_Provided text_:
====

Wednesday, September 24th, 2008

As predicted, the Repbulican minority on Congress has ow offered up their own solution to our current financial crisis, and as predicted it varies greatly from the Bush Bailout plan. The first part of the plan is to abolish the capital gains tax, which would do exactly nothing to mitigate this financial downward spiral, but would allow the fantastically rich to pay even fewer taxes. The bullshit theory here is that destitute financial institutions would be able to re-coop more of their lost assests selling what little they have left without a capital gains tax. Of course, their alternative is bankruptcy, so they would have sold those assets anyway if they need to.

Step two is to privatize Freddie Mac and Fannie May and then – you’re going to love this – deregulate their crediting practices a bit more. No longer would such companies have to reveal the actual value of their assets. The third broken leg on this stool of fail is to repeal a law that expired in the year 2000.

====

_Data excerpt_:

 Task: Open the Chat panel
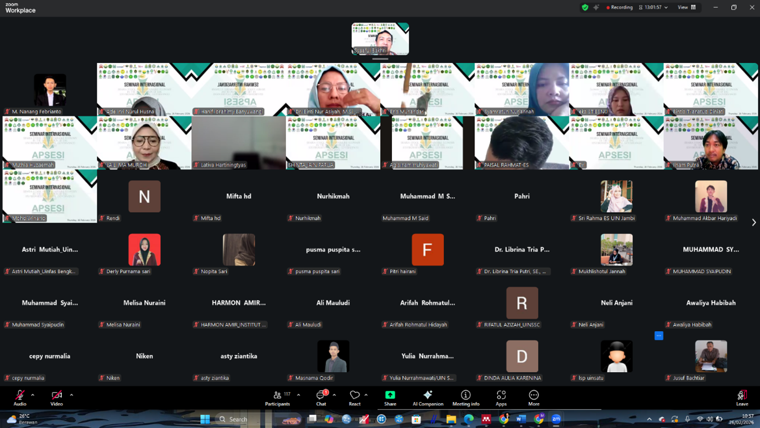321,397
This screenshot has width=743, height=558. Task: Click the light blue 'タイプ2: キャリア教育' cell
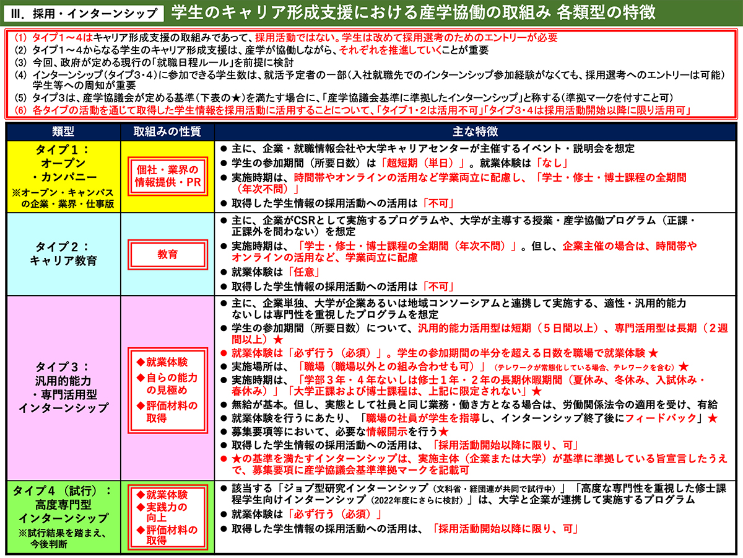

====

Summarize the text above on the Republican answer to the financial crisis in two sentences.

The Republican minority in Congress has put forward its own solution to the financial crisis, which differs greatly from the Bush bailout plan and starts by abolishing the capital gains tax, a step the writer says would do nothing to slow the downward spiral but would let the very rich pay even less in taxes. The plan would also privatize Freddie Mac and Fannie May while further deregulating their crediting practices, and it would repeal a law that expired in 2000.